I help them out sometimes. They don't know how to adjust bridles or anything...I helped them out quite a bit when they first started out. I'm more than glad to help, but I wish there was more I could do. It's not like I could call animal control or anything...they aren't severely malnourished or anything. Not really anything I can do, except help them when they need it.


----------



## ilovemyPhillip (Apr 4, 2009)

_I think you should send her the link to this page. It may be hard, or even outrageous at this moment in time to do so, but it will in the end help all three horses. I fear for the foal, and mare. There's a stallion turned out with er... What if he becomes aggressive and murders said foal? How awful would that be?_


----------



## SorrelHorse (Apr 9, 2009)

Email her the link to this thread. If that doesn't work, contact an authority figure and ask to remain anonymous. You have to take the initiative before it gets too late and something happens to the horses when you didn't speak up.


----------



## speedy da fish (May 7, 2009)

really sorry about that, you sound like you know what you are talking about and you friend.... really does sound like she should be owning horses. contact a local welfare organisation if you can espically if the ponies are at risk


----------



## themacpack (Jul 16, 2009)

Contact the authorities and they will evaluate the situation. However, be prepared for the end result to be other than what you think it should be. Provided she is meeting the absolute minimum requirements per your local regulations, they will not just swoop in and save the animals - in fact, even if she is NOT meeting some of those minimums, they may still leave the animals and approach it as a "wait and see" situation wherein they will lay out requirements for change to her and a time limit in which to make the changes. The key thing is that you do have to go into it knowing that often our assessment of what is acceptable or not and the legal assessment are going to be two different things. If that turns out to be the case it won't be because the authorities don't care, but that their hands are tied in what they can/can't consider actionable based on the letter of the regulations they are bound to.
Either way, getting them involved now at least puts the situation on their radar.


----------



## Spyder (Jul 27, 2008)

themacpack said:


> Contact the authorities and they will evaluate the situation.

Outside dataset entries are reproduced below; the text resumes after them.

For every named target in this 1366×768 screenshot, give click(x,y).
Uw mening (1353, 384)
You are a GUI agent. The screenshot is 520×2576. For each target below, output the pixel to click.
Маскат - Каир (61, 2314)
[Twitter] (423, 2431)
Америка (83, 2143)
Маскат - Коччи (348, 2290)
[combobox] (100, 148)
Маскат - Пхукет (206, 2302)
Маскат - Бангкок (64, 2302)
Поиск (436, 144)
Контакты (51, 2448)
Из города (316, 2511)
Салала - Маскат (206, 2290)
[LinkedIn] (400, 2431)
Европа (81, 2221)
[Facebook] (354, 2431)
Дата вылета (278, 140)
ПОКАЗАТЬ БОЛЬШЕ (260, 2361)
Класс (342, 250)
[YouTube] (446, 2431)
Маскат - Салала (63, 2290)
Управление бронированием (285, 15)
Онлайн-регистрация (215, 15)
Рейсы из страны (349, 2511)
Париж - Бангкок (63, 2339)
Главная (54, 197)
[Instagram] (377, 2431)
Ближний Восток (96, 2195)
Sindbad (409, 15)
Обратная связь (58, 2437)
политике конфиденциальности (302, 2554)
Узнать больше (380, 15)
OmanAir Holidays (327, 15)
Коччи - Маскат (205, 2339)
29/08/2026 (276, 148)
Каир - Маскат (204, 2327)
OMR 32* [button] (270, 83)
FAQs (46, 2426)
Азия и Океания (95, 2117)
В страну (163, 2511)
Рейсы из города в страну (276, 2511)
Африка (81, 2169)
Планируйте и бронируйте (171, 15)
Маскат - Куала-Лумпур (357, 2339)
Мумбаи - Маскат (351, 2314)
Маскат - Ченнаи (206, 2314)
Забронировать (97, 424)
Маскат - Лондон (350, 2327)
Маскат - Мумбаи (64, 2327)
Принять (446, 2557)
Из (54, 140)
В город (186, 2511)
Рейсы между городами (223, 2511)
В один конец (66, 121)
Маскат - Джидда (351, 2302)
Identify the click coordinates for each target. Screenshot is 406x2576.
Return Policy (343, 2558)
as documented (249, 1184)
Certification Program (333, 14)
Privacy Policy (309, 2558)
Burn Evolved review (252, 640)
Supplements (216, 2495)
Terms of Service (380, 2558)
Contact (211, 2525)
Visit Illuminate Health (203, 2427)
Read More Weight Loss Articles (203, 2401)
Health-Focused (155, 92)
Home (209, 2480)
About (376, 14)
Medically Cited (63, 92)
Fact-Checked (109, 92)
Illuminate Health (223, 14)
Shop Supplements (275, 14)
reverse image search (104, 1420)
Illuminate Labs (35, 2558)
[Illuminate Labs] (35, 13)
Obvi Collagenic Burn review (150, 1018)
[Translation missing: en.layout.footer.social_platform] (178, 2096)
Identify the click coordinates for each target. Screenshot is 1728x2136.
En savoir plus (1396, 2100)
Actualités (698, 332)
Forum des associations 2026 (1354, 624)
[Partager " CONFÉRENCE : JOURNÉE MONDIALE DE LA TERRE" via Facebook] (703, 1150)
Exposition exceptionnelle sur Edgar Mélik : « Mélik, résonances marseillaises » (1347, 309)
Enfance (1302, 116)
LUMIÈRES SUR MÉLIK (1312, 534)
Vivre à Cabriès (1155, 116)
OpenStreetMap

Exactly that is what the ASPCA is for.


----------



## AlmostThere (Oct 31, 2009)

Another thought. If she is 17 that makes her a minor. Wouldn't these be her parents horses? Wouldn't they be the responsible adults? Maybe she is following their poor example. I agree with the suggestion to get a knowledgeable horse person involved, someone the *parents* would respect and listen to.

Also, Lonannuniel, I think tying the concept of pacifist into not hurting peoples' feelings is going to lead to you living a life as a doormat. I thought pacifists were supposed to speak out about the wrongs they see. Pacifists are against violence - if someone feels bad because you point out that they are hurting an animal, you have done *nothing* violent against them. It is their own durn fault for acting so badly in the first place.


----------